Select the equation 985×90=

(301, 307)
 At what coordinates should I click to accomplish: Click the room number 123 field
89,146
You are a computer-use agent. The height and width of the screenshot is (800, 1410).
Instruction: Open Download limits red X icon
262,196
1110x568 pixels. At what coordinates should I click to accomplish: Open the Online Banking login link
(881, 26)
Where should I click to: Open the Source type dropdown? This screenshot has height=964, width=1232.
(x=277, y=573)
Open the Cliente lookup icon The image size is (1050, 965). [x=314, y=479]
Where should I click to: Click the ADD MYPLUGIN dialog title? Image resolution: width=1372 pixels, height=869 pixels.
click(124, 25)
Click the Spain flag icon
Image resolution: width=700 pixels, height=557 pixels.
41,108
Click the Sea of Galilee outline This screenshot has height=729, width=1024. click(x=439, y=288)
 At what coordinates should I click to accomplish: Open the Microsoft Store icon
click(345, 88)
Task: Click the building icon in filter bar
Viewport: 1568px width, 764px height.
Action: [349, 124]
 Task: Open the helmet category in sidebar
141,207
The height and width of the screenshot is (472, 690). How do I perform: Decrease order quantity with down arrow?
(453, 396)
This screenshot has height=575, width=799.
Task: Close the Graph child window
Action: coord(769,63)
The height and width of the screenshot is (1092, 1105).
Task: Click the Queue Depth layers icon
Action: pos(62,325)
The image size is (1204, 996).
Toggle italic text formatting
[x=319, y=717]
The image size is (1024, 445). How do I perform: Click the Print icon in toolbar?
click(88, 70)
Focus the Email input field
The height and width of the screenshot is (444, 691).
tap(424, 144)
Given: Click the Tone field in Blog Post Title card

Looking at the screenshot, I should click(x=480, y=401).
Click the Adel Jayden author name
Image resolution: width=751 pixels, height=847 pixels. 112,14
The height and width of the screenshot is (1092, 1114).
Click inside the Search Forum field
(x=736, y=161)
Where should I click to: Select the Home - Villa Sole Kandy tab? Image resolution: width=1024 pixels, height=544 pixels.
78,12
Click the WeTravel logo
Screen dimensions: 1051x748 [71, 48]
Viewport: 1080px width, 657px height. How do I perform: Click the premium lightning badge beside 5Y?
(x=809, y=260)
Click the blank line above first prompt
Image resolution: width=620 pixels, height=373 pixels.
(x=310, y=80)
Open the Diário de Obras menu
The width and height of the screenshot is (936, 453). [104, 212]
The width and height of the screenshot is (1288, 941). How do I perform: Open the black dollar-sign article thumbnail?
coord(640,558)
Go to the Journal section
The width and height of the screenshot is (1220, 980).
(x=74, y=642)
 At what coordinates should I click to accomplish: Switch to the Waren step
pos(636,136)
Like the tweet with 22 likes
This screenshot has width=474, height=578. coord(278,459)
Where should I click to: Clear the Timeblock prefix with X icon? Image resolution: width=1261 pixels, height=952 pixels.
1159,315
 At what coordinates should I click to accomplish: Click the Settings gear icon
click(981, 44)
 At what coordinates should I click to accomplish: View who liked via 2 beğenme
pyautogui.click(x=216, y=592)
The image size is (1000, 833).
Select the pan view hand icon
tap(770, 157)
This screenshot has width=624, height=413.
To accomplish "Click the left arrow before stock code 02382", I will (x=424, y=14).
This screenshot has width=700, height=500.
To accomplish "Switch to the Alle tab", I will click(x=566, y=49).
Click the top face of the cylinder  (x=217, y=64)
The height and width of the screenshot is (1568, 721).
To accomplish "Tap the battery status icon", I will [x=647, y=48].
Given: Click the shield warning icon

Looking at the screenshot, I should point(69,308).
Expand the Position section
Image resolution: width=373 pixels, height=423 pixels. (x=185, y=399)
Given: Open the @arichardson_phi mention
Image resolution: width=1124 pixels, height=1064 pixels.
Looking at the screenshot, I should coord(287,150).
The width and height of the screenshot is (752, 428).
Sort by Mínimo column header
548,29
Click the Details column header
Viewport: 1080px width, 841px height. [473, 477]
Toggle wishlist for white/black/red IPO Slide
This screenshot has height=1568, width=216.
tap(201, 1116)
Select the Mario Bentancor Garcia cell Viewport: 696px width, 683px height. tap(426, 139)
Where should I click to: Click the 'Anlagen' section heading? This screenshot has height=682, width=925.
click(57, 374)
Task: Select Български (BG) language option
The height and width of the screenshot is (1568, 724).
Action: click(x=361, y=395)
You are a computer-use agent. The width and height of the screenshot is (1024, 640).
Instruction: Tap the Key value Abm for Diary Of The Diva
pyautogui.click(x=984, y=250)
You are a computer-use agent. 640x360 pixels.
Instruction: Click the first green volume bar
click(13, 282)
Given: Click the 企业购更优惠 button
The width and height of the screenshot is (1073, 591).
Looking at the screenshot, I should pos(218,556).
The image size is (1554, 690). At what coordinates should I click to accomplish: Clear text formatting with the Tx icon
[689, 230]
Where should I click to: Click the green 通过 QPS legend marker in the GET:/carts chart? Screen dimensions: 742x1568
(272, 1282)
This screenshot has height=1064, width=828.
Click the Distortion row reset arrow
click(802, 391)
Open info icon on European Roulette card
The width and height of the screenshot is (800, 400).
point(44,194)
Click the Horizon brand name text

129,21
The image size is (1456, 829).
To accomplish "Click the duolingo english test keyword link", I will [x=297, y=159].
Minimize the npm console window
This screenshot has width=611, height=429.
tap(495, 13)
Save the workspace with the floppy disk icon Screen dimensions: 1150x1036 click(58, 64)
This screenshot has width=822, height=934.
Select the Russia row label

### Problem requirements:
Take the entries above and copy out all lines with the string "computer".

### Solution to this task:
You are a computer-use agent. The height and width of the screenshot is (800, 1410).
You are a computer-use agent. The width and height of the screenshot is (1024, 640).
You are a computer-use agent. 640x360 pixels.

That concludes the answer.